I’d been working as a production manager and had become a bit jaded with traditional advertising.

It was fun to learn, but not as much fun to execute. The process seemed long, boring, locked down. I’d seen some great viral films, and they all seemed to be coming out of the same company.

It was clear that this type of digital advertising was growing. I kept hassling The Viral Factory to give me a job and in 2004 they finally did. I joined as a producer and was made Head of Production 18 months later.

Viral is something that happens rather than something that is. Only when something spreads does it become viral. Basically, it’s a multiplication – I tell one person, they tell four people etc. It’s a spread.

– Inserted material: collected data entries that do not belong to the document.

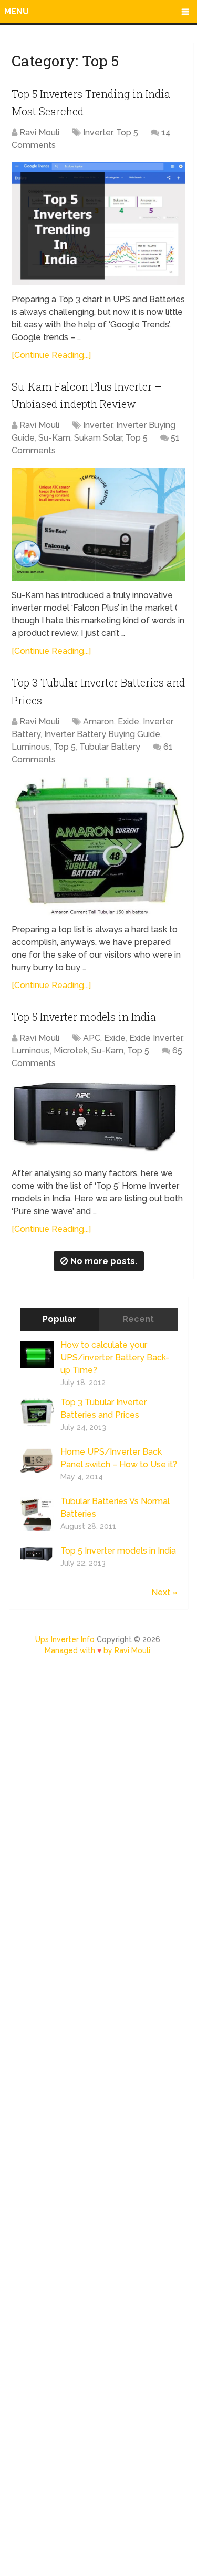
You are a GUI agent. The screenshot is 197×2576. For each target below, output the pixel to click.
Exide (128, 722)
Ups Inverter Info (65, 1639)
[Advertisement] (98, 2120)
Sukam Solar (98, 438)
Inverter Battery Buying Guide (102, 734)
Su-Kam (54, 438)
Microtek (71, 1051)
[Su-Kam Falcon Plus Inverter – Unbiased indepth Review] (98, 525)
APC (91, 1038)
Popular (59, 1319)
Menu (16, 11)
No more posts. (103, 1261)
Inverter (97, 132)
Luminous (31, 747)
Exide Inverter (155, 1038)
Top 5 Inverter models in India (84, 1016)
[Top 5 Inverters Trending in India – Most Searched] (98, 223)
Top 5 (127, 132)
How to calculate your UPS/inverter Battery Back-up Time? (114, 1357)
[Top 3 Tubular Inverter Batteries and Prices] (98, 846)
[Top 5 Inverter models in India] (98, 1120)
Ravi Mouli (39, 132)
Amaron (98, 722)
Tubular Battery (109, 747)
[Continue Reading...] (51, 355)
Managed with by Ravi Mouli (97, 1650)
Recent (138, 1319)
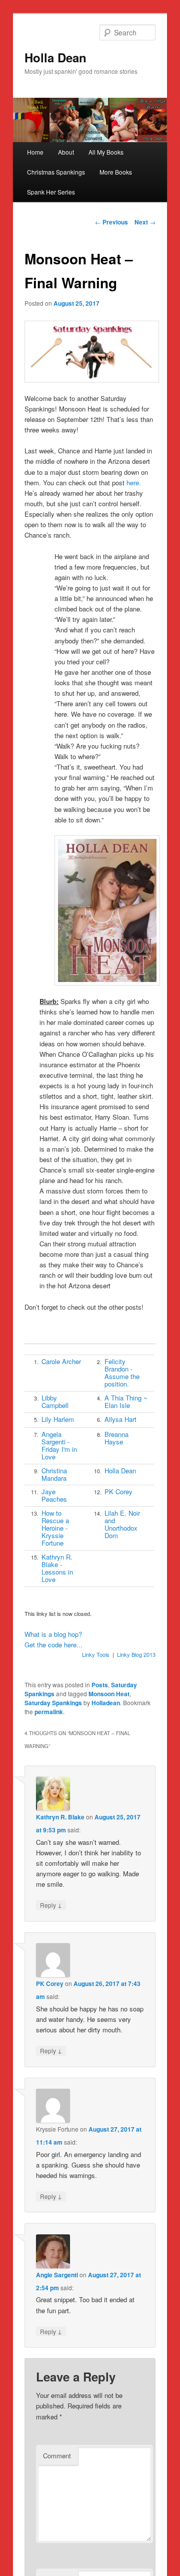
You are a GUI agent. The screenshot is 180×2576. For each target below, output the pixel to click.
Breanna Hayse (116, 1437)
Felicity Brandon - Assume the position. (122, 1372)
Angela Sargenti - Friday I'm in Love (59, 1445)
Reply (51, 1904)
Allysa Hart (120, 1419)
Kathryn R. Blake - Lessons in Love (57, 1568)
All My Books (106, 152)
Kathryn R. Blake (60, 1816)
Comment (57, 2455)
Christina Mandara (54, 1474)
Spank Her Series (51, 192)
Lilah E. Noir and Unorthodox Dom (122, 1524)
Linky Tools (96, 1654)
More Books (116, 172)
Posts (100, 1684)
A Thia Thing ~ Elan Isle (126, 1401)
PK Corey (118, 1491)
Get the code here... (53, 1644)
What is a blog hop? (53, 1634)
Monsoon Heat (109, 1693)
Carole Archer (61, 1361)
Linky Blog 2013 (136, 1654)
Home (35, 152)
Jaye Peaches (54, 1495)
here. (133, 482)
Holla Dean (55, 57)
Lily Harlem (58, 1419)
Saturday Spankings (53, 1702)
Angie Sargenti (57, 2274)
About (66, 152)
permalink (48, 1711)
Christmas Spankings (56, 172)
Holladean (106, 1702)
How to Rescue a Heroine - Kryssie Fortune (55, 1528)
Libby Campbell (55, 1401)
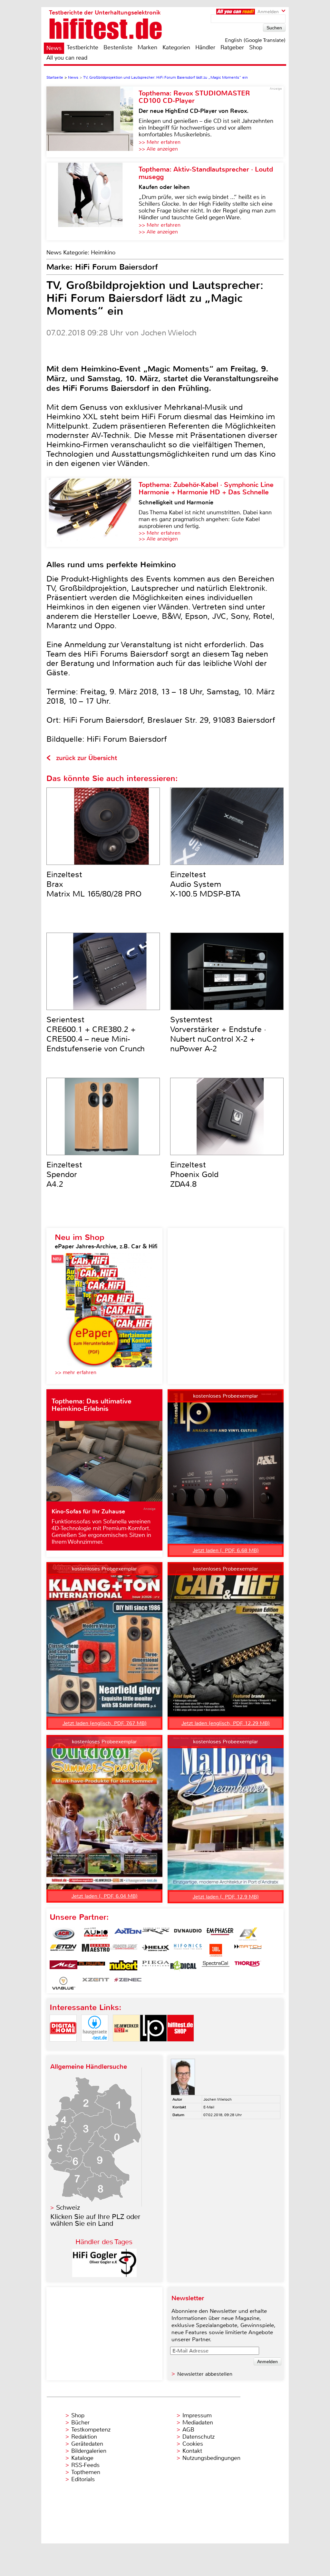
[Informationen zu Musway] (91, 1966)
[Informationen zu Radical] (183, 1966)
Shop (255, 47)
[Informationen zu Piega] (156, 1966)
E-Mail (208, 2107)
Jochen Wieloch (217, 2099)
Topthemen (85, 2472)
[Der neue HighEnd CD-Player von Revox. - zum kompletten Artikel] (92, 121)
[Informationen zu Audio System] (96, 1933)
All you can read (66, 58)
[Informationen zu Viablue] (63, 1983)
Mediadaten (197, 2422)
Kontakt (192, 2451)
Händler (205, 47)
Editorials (83, 2479)
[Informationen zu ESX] (248, 1933)
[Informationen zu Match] (248, 1950)
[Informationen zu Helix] (156, 1950)
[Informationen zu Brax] (156, 1933)
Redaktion (84, 2437)
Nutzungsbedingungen (211, 2458)
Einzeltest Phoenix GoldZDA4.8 (194, 1174)
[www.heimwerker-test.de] (126, 2047)
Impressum (197, 2415)
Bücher (80, 2422)
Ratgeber (232, 47)
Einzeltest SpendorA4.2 (64, 1174)
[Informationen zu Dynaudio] (188, 1933)
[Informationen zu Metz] (63, 1966)
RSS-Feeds (85, 2465)
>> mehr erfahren (75, 1372)
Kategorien (176, 47)
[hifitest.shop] (180, 2047)
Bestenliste (117, 47)
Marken (147, 47)
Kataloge (82, 2458)
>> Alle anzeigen (158, 148)
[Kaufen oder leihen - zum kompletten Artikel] (92, 201)
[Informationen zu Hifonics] (188, 1950)
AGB (188, 2429)
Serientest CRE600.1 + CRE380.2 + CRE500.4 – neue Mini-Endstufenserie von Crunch (95, 1034)
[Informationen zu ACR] (63, 1933)
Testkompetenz (91, 2429)
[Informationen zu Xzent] (96, 1983)
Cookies (192, 2444)
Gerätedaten (87, 2444)
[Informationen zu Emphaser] (220, 1933)
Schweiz (68, 2208)
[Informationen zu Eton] (63, 1950)
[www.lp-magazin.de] (153, 2047)
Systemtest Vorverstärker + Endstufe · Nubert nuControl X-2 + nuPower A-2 (218, 1034)
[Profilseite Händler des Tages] (104, 2275)
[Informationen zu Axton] (128, 1933)
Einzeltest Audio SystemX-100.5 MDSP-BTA (205, 884)
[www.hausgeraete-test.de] (94, 2047)
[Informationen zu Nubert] (123, 1966)
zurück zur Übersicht (86, 758)
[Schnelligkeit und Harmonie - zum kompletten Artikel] (92, 512)
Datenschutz (198, 2437)
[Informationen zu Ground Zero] (123, 1950)
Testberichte (82, 47)
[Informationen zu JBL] (215, 1950)
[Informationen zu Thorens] (248, 1966)
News (54, 48)
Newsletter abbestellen (204, 2374)
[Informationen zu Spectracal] (215, 1966)
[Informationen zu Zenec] (128, 1983)
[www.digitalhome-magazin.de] (63, 2047)
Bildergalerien (88, 2451)
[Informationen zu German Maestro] (96, 1950)
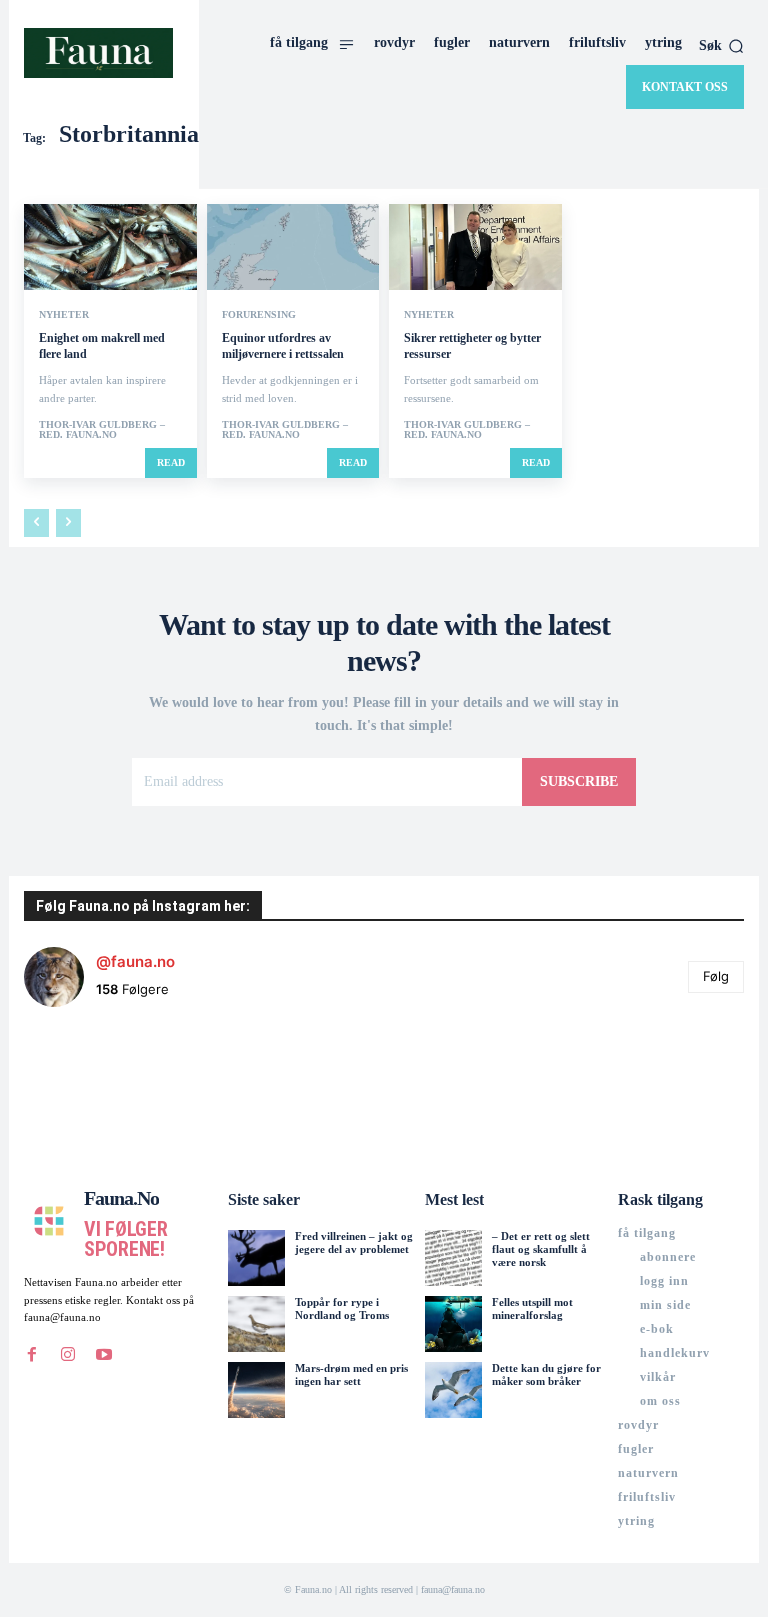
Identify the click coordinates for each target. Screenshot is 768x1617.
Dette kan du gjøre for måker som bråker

Great viral campaigns should entertain, engage and elicit a positive response, on a global level if possible. TV is a passive medium. Online, you’re watching because you want to and often you can choose to comment on it, positively or negatively. We want our audience to enjoy and engage with our films, post them on Twitter, Facebook, blogs. That’s when the spread begins.

The internet isn’t just something we do when we come to work. We live and breathe it. That’s why we’re here. We love how it’s changing the world. The internet belongs to the audience. It’s their space, and we respect that.

They don’t have to watch what you put out and they don’t have to like it. And they can feed back really quickly if they don’t. Virals can backfire. If you wade into someone’s space in a way that is not appropriate then you can really put your foot in it!

Every day hundreds of thousands of videos are uploaded to YouTube – that’s what we’re competing against. But we have a brand attached, and people are suspicious of brands. So we have to be entertaining and a bit different. If you get the tone wrong, the audience can smell a rat.

Traditional advertising is usually shot on film or high-end video. We shoot on whatever the job asks for. If we feel it has to be shot on a phone, then we’ll do it. Some jobs are completely improvised, the only things that would be clear would be the concept and the post elements, and then just let the non-actors [see below] get on with it.

 

 

The Remington campaign [below] was set up as a proper fashion show, we didn’t tell anyone in the audience, and then filmed their reactions. Essentially this was a live event. We only had one go at it.

 

There are other viral successes out there, but we try and do them one after the other. If we don’t get more than a million hits, we’re disappointed. Good numbers for us are three to five million. Once or twice a year we’ll get a plus 10 million. Then we know we’re really onto something!

 

Jon Stopp was talking to Gus Alvarez.